Graduate Course in Large Deviation Theory: Introduction and Applications
Description
Instructor: Frank den Hollander
Department of Mathematics, University of Nijmegen
starting Sept. 14, 1998
Prerequisite: Basic probability theory.
This course is an introduction to large deviations and describes both theory and applications. Large deviation theory -- a part of probability, statistics and statistical physics -- deals with the description of events where a random variable deviates from its mean more than a "normal" amount (ie. beyond what is described by the central limit theorem). A precise calculation of the probabilities of such events turns out to be crucial for the study of integrals of exponential functionals of random variables, which come up in many different contexts.

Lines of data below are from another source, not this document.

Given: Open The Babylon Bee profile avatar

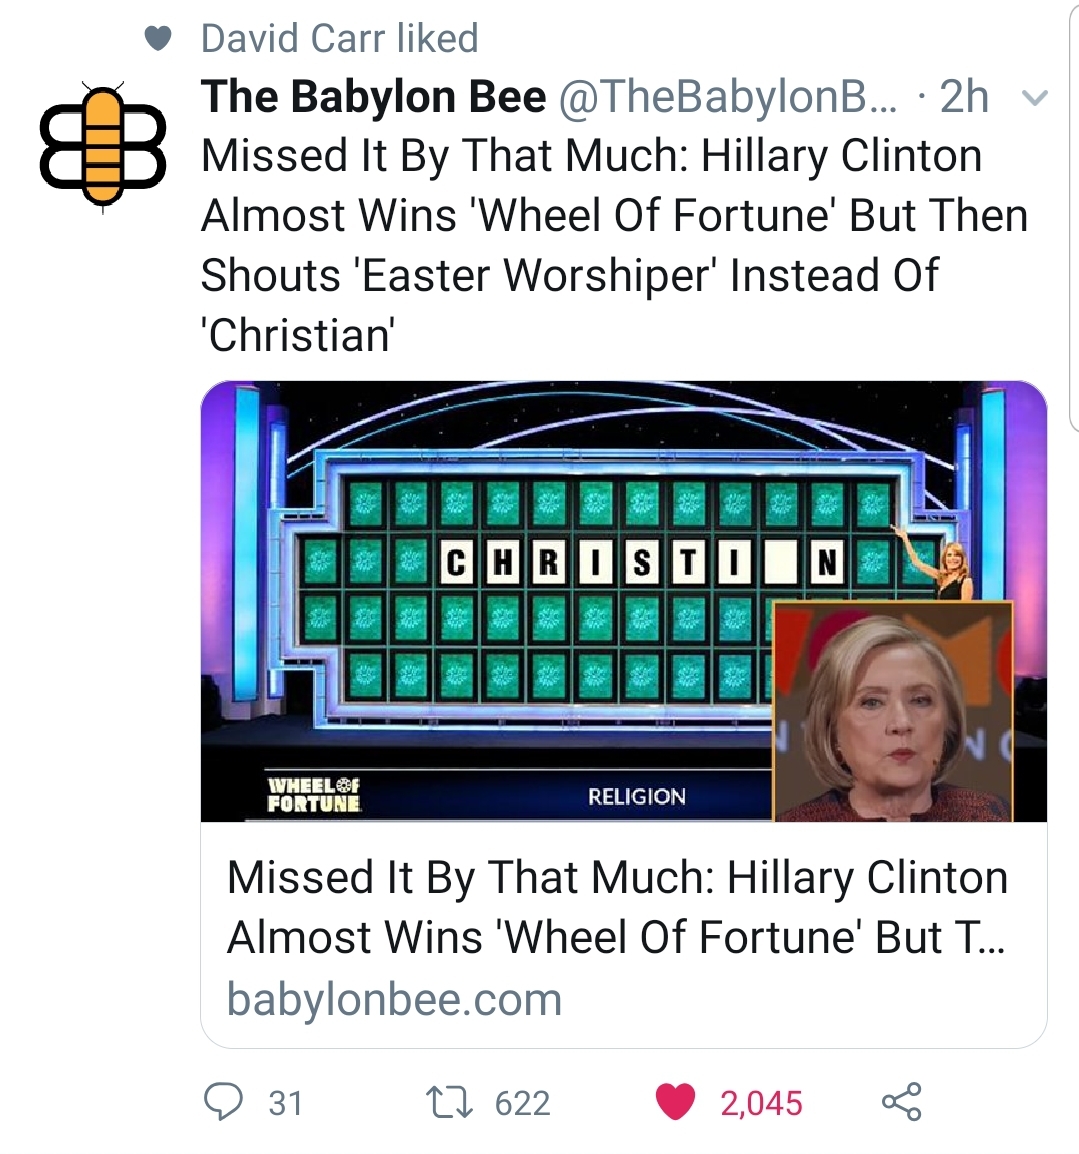Looking at the screenshot, I should [x=103, y=146].
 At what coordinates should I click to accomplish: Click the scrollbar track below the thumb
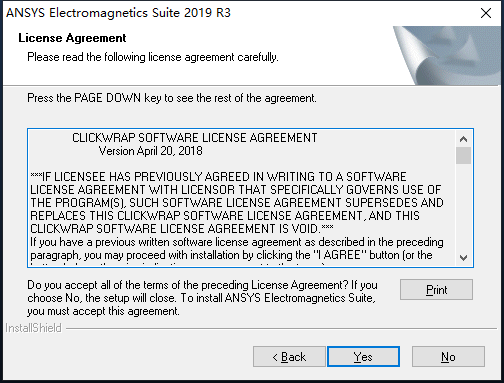(x=463, y=207)
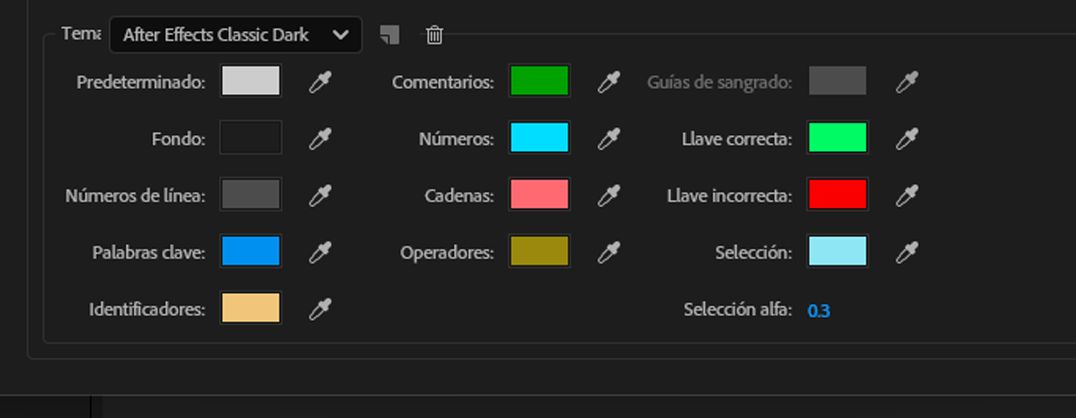
Task: Click the Selección eyedropper tool
Action: [x=906, y=253]
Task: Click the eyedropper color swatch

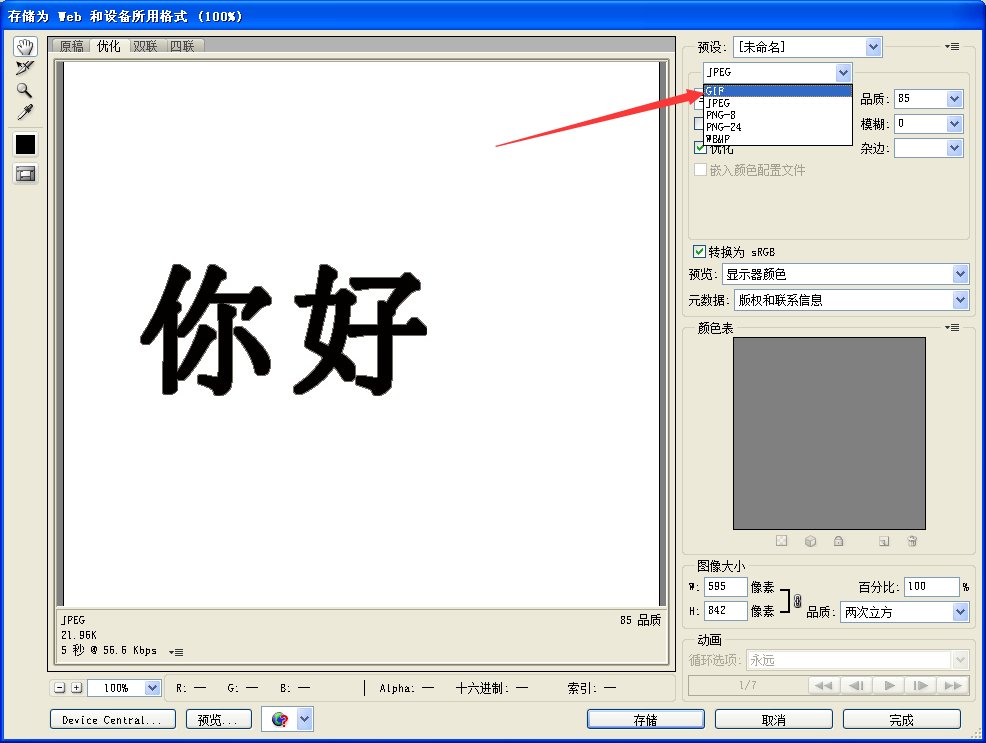Action: [x=24, y=145]
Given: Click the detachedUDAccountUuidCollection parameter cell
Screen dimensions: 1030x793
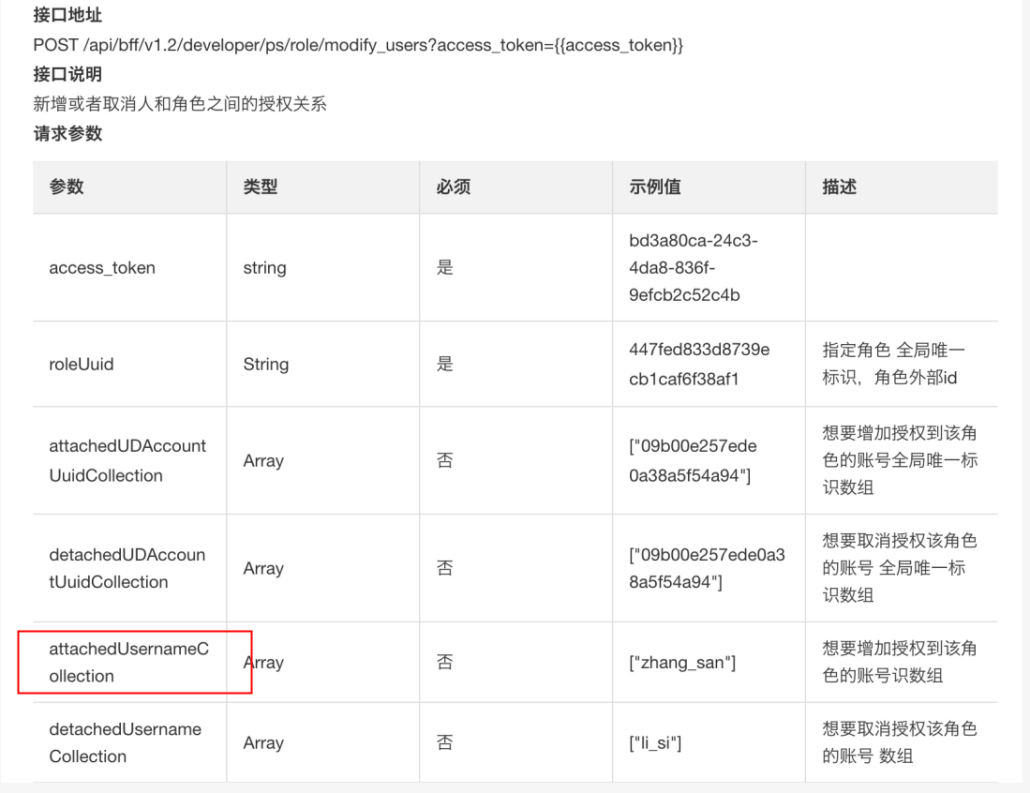Looking at the screenshot, I should (127, 568).
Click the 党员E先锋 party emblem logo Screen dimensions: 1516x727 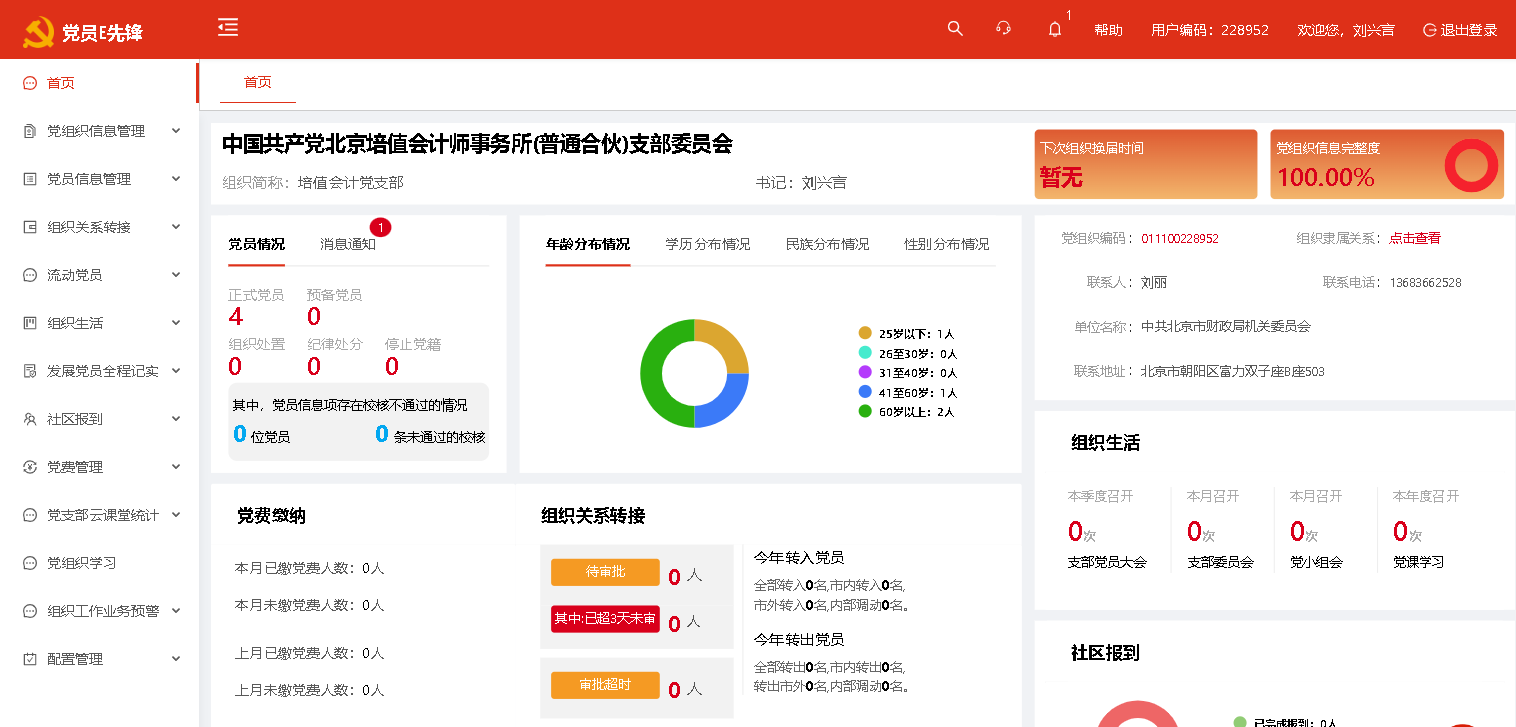click(39, 32)
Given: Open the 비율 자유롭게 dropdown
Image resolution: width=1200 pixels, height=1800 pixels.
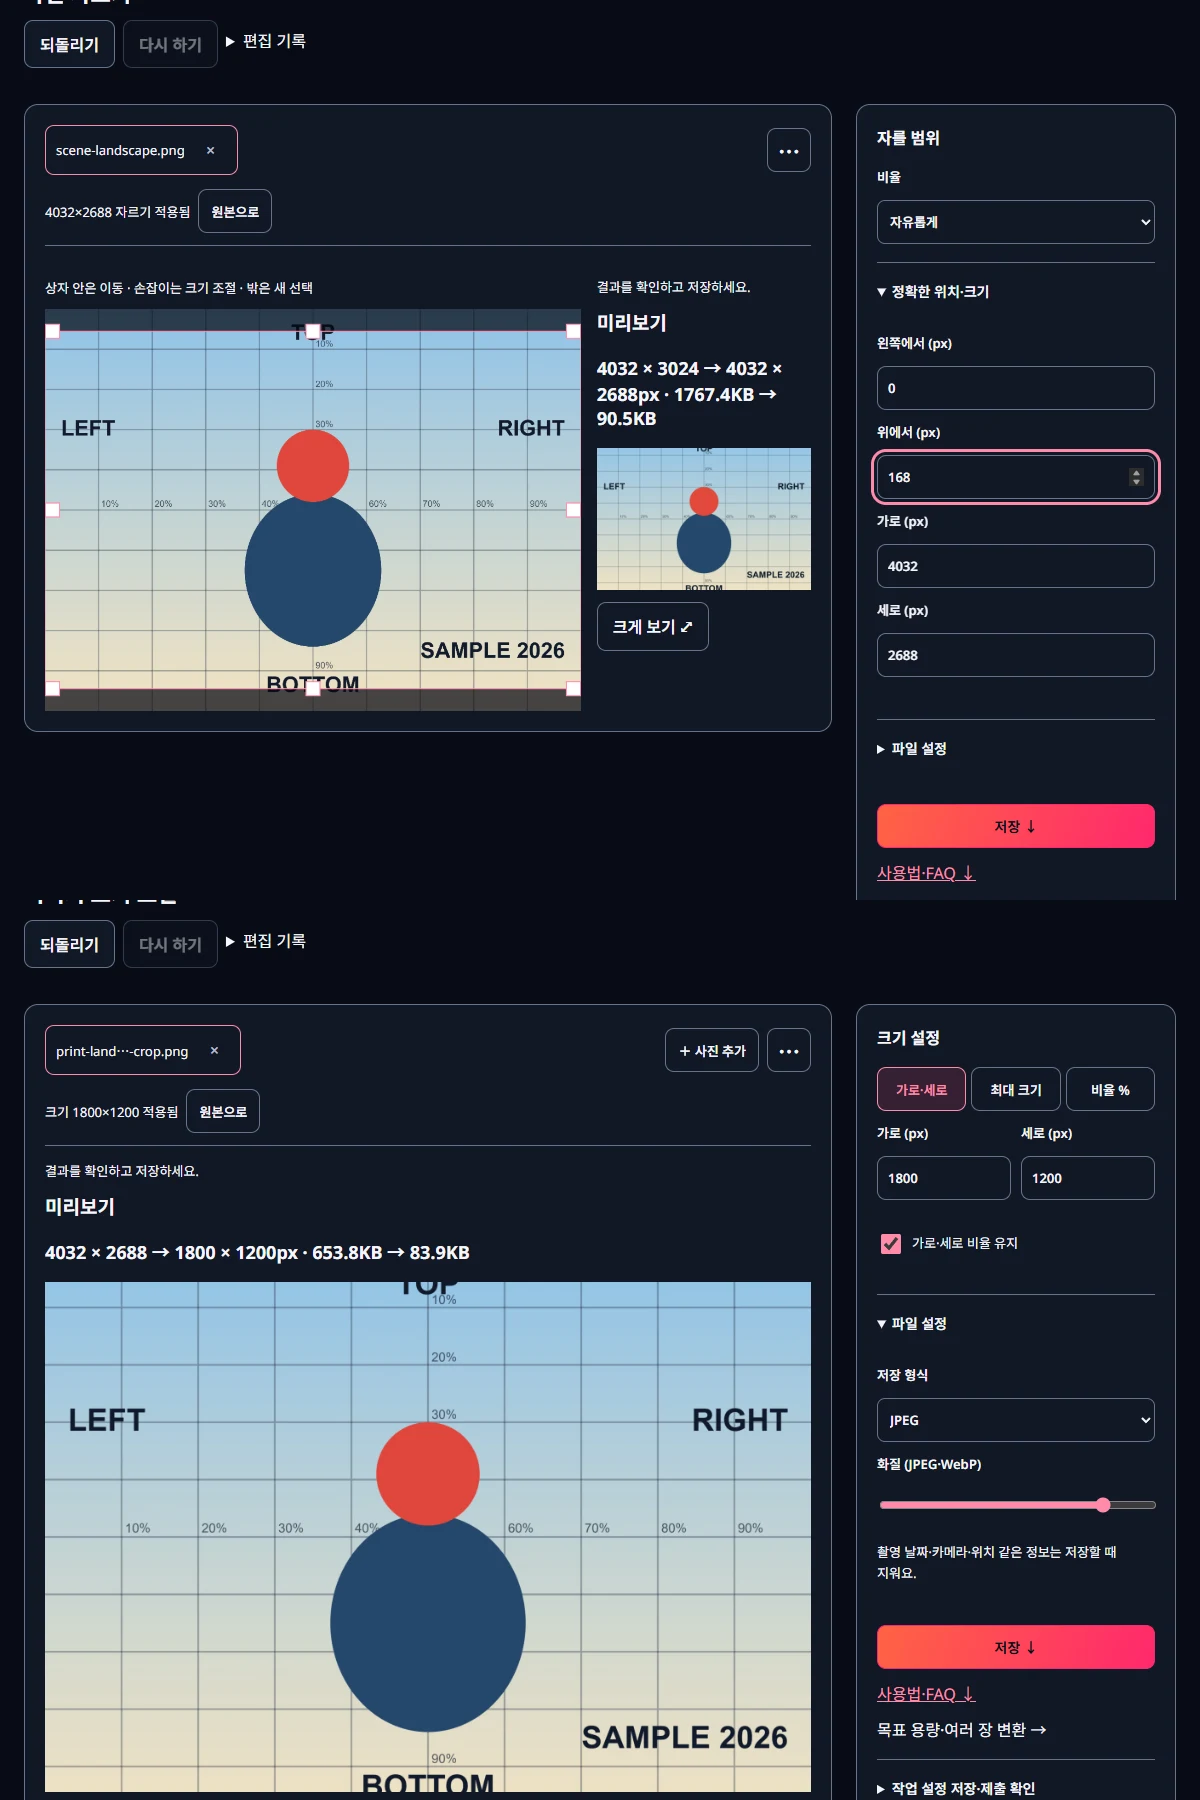Looking at the screenshot, I should click(x=1016, y=222).
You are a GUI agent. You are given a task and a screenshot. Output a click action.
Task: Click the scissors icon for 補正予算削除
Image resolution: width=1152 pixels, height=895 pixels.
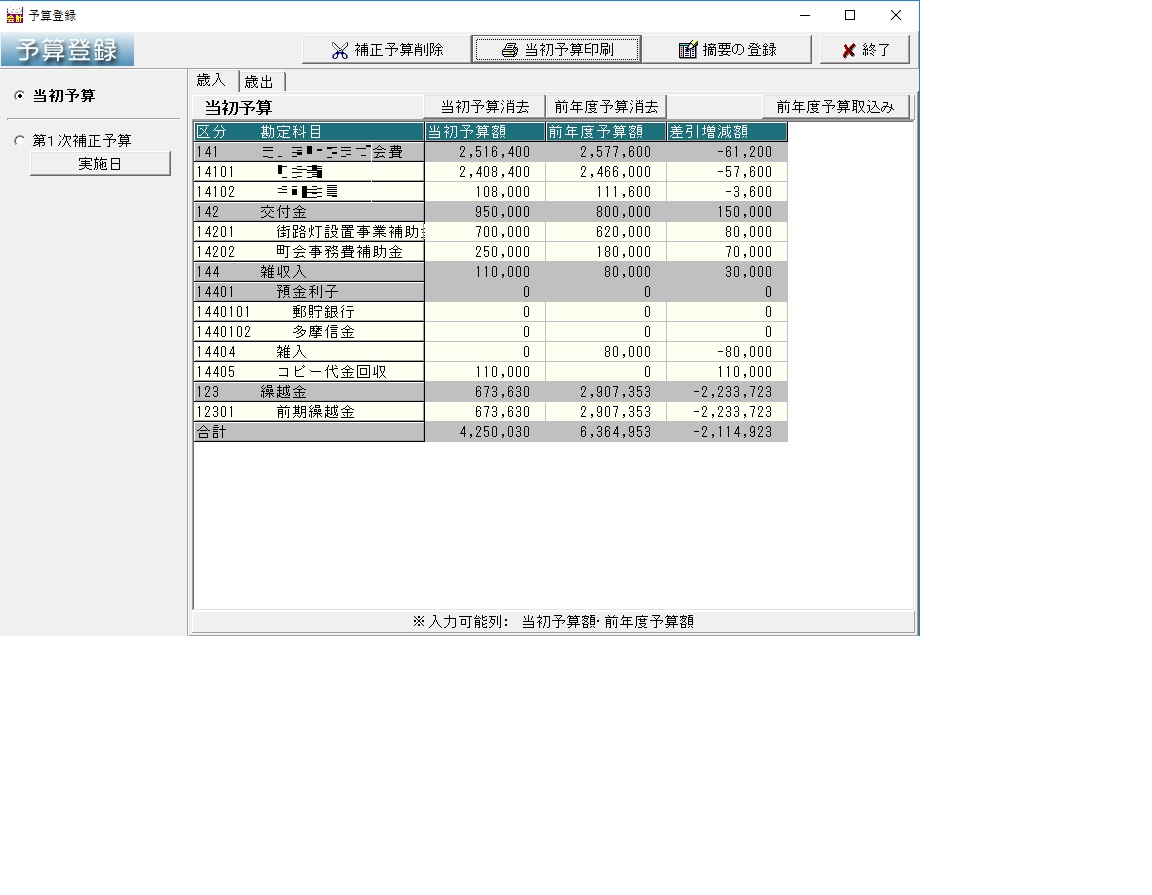[340, 50]
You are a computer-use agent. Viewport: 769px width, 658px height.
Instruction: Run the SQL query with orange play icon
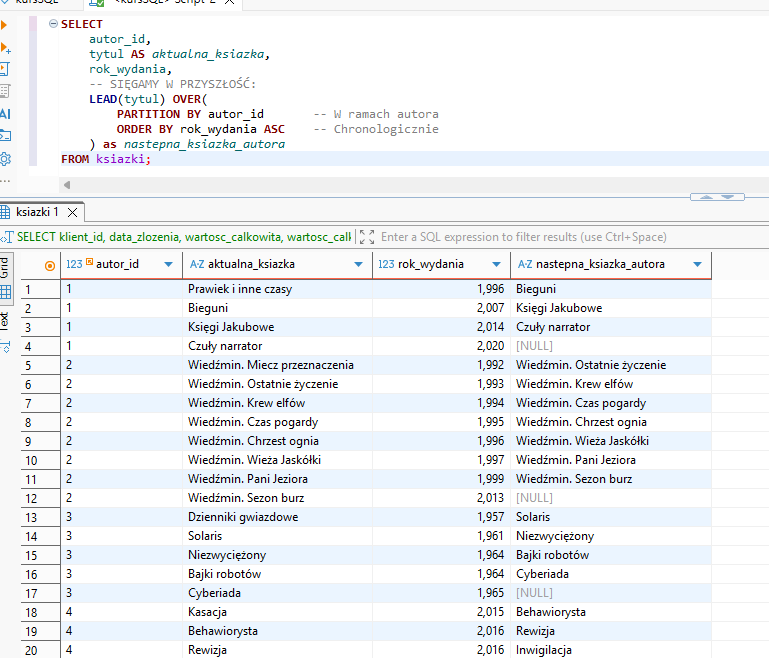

Part 1: Derivation of some elementary large deviation theorems for i.i.d random variables. Here the emphasis is on explicit calculation for several simple examples and on understanding of the basic mechanisims in force.
Part 2: Presentation of some general definitions and theorems in a
more abstract context. Here the goal is to expose a unified scheme that gives large deviation theory its general structure and that can be made to work in a variety of cases.
Part 3: Derivations of some elementary large deviation theorems for Markov chains, again with the emphasis on explicit calculation.
Part 4: Description of applications. Some examples include: polymer chains, statistical hypothesis testing and neural networks.
Evaluation: Many exercises available.